→ Task instructions: Go through the entries below and pick out every line with "will".

Stored items
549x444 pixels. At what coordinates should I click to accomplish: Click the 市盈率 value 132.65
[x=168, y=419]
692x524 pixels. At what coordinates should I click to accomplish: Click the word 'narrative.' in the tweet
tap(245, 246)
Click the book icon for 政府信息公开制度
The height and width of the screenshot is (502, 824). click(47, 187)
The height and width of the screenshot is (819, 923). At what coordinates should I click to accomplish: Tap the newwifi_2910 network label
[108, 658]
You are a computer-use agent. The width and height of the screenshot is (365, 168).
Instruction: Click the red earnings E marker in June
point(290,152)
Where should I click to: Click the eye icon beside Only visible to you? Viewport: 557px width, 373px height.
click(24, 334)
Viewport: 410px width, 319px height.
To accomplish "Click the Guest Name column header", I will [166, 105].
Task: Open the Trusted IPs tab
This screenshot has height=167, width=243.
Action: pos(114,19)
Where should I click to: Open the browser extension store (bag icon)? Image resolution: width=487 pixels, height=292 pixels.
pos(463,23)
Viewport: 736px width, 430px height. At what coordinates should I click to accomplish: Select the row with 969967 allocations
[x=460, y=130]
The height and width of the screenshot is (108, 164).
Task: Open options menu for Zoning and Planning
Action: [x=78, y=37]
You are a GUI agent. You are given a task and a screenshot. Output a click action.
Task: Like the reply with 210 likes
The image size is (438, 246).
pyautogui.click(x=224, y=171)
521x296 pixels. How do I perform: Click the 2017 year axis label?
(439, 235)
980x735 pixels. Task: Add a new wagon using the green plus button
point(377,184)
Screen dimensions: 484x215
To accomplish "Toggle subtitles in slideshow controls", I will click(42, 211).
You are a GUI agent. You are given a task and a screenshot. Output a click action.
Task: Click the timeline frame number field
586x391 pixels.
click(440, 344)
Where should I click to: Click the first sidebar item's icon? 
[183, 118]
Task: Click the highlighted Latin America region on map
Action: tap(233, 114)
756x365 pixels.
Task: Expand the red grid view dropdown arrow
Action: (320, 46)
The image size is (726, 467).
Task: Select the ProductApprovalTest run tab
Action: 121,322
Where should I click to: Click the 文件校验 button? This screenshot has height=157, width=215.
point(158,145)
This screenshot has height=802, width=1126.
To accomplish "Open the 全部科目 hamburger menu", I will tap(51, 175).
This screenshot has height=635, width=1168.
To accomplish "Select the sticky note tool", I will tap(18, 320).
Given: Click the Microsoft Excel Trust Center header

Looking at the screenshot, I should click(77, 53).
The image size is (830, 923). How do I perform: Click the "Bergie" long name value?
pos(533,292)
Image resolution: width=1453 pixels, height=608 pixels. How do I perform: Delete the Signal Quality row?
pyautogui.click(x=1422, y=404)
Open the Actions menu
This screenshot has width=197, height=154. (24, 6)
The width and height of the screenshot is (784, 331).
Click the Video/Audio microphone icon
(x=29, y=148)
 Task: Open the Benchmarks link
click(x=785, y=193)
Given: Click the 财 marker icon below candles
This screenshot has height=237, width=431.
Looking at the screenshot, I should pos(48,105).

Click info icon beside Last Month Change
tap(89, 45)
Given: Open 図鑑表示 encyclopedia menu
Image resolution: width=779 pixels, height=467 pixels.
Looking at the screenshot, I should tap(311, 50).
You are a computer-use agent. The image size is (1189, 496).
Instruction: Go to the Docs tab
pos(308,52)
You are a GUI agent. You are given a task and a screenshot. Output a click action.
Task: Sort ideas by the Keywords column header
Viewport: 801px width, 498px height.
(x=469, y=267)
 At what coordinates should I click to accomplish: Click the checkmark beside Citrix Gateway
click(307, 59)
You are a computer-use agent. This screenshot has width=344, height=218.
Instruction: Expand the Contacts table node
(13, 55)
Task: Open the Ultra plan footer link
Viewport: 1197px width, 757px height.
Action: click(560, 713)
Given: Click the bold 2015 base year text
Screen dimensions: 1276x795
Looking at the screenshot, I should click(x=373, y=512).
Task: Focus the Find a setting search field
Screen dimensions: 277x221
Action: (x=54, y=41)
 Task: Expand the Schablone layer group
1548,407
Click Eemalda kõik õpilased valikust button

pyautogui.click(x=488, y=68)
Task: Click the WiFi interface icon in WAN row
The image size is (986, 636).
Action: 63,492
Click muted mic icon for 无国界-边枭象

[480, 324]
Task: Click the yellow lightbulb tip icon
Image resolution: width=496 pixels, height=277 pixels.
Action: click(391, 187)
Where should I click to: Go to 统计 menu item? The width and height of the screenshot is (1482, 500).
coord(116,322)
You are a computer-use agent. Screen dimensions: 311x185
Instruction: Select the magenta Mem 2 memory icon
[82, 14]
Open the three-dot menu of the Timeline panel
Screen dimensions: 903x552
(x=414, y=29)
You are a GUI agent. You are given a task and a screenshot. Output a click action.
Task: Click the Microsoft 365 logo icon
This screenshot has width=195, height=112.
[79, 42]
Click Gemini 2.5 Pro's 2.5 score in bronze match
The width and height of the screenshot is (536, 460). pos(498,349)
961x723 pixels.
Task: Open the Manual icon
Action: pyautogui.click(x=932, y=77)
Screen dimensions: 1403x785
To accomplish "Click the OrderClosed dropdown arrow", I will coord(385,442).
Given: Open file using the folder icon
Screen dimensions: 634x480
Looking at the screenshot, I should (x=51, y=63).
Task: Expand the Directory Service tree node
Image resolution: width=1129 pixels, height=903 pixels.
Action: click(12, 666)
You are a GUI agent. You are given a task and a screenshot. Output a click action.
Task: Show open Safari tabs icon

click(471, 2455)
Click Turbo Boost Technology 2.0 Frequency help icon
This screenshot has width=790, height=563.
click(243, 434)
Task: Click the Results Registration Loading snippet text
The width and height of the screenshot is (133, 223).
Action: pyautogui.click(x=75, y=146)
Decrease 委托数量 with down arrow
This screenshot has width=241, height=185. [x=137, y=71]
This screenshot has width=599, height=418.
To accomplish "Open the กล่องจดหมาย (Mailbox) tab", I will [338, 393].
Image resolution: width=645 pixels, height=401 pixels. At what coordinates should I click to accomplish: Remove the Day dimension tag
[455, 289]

→ Your response:
To accomplish "Click the Guest Name column header", I will [166, 105].
To accomplish "Toggle subtitles in slideshow controls", I will click(42, 211).
To accomplish "Open the 全部科目 hamburger menu", I will tap(51, 175).
To accomplish "Select the sticky note tool", I will tap(18, 320).
To accomplish "Click the OrderClosed dropdown arrow", I will coord(385,442).
To accomplish "Open the กล่องจดหมาย (Mailbox) tab", I will [338, 393].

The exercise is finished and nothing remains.